5. Fraud and abuse will be a strong focus of the government post funding. There will be auditors and investigative task forces. The usual prosecution thresholds will not apply, thus no fish will be too small for the net.

While the government will not be able to investigate every recipient, and of course dollar amounts and the degree of fraud matter, once a recipient comes to the government’s attention (and this can happen in multiple ways), the fact that the loan was relatively small, or the conduct of others was more egregious, will not mean the recipient will get a pass.

6. Assume there will be random as well as targeted reviews of PPP recipients. Be ready for it.

7. Avoid any appearance of self-dealing. Prosecutors will be hyperattentive to related-party transactions.

8. The fraud/problems may happen at any stage, including:

  • The application process
  • Assessing whether to take the loan if approved (e.g., have circumstances changed?)
  • Spending of the funds
  • Responding to government questions/updates
  • Responding to audits

Have a process in place for all five stages staffed with the right person for the job, comply with that process and document it, save the documentation, and be diligent at all stages. Remember that federal bounties exist to reward whistleblowers who report misconduct involving federal programs, so if a mistake has been made, do not try to hide it. Take any whistleblower complaints, or potential ones, very seriously.

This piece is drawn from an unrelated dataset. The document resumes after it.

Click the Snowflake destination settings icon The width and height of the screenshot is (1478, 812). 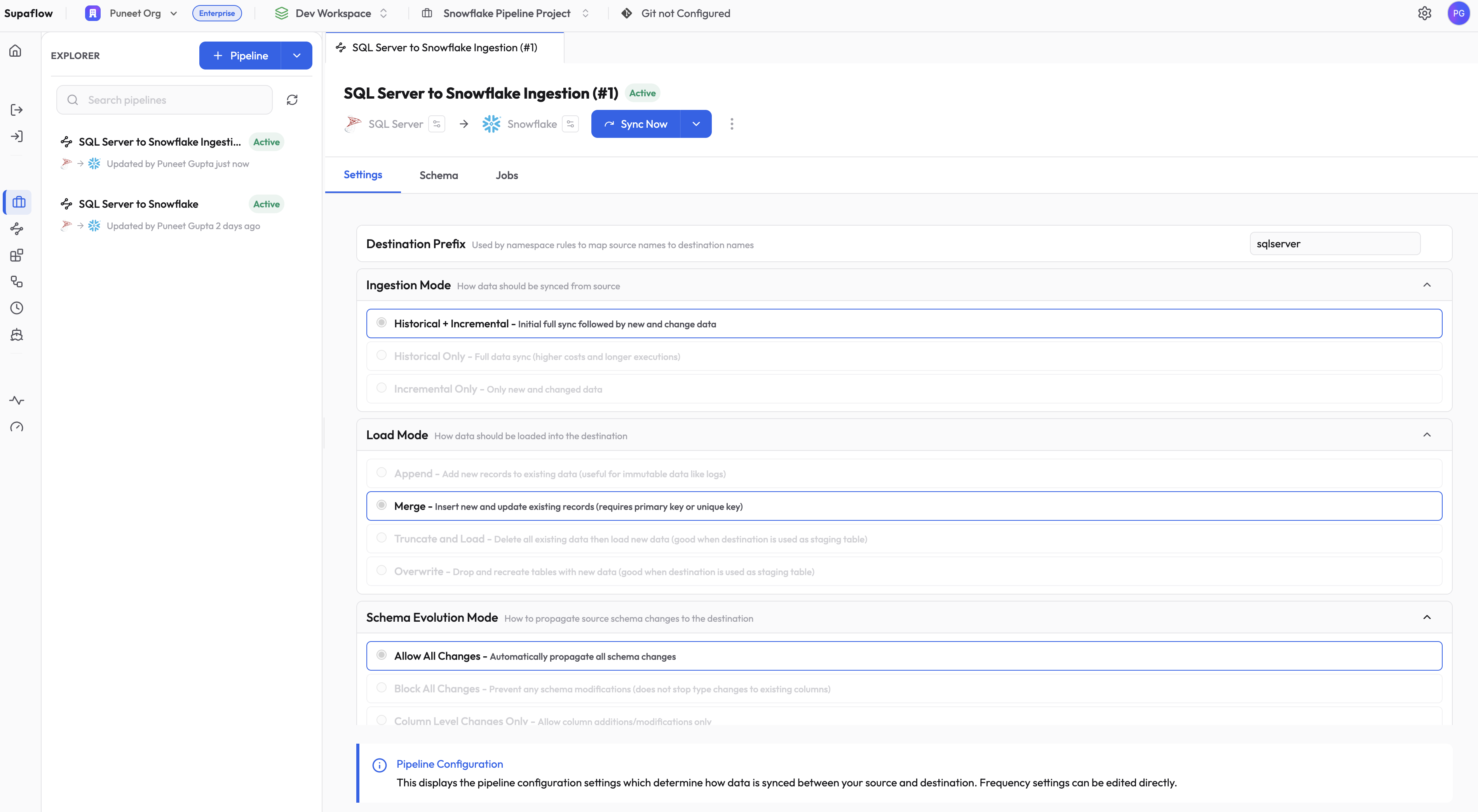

9. Review all prior loan/lines of credit applications, representations to landlords, decks shown to VCs, etc. Your PPP loan application should be consistent with those prior representations, or you need to be able to explain the difference.

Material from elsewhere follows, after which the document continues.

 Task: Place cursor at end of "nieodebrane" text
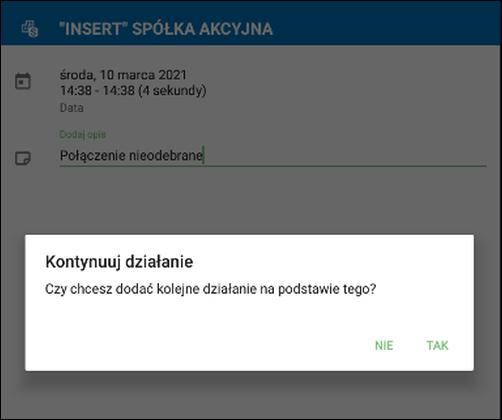coord(203,156)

10. If you are a start-up in a highly regulated area, think hard about soliciting further government oversight. Many investigations are the result of an unrelated inquiry. If you do not really need the money, it might be wiser to take a pass.

7 Reasons Why Optics Matter

1. Regulators and courts will not be sympathetic to recipients who are in any way perceived (however unfairly) to have taken advantage of the COVID-19 Pandemic crisis.

2. As prosecutors, they preferred cases where there was clear evidence of greed/excess. Avoid executive bonuses (cash in particular, but equity compensation, too), perks, excessive marketing expenditures, non-essential capital improvements, expensive holiday parties, limos/private planes, etc.—even after the crisis passes.

3. Make sure the money goes where it is supposed to, and that you would have no concerns defending the use of the funds if investigated down the road.

4. Consider having executives take a pay cut and having board members forego their compensation for 6-12 months. If possible, and notwithstanding that “money is fungible,” use other funds to pay executives and board members.

5. Did the company in the last 12 months raise significant funds, pay large bonuses, issue large stock grants to executives, or make significant capital improvements (particularly if unrelated to building a design or manufacturing facility)? Is so, that is all the more reason to seriously evaluate the cost-versus-benefit of applying for funds that may, down the road, be referred to as “government handouts.”  

6. Avoid bad emails/Slack messages/texts. No jokes about government funding, and avoid using terms like “free money.” If you know that there are already these type of emails or text messages floating around your company, discuss it with legal before applying.

7. Keep a low profile in regard to receiving the funds. If your company is named in the press or by Congress as an example of abusing the intent of the act, expect a government inquiry.

Understand What You’re Getting Into

These former criminal prosecutors counsel that to avoid legal problems all of these must be considered and evaluated. Of course, carefully monitor and understand the ongoing Treasury and SBA guidance, and any relevant regulations published about the loan program.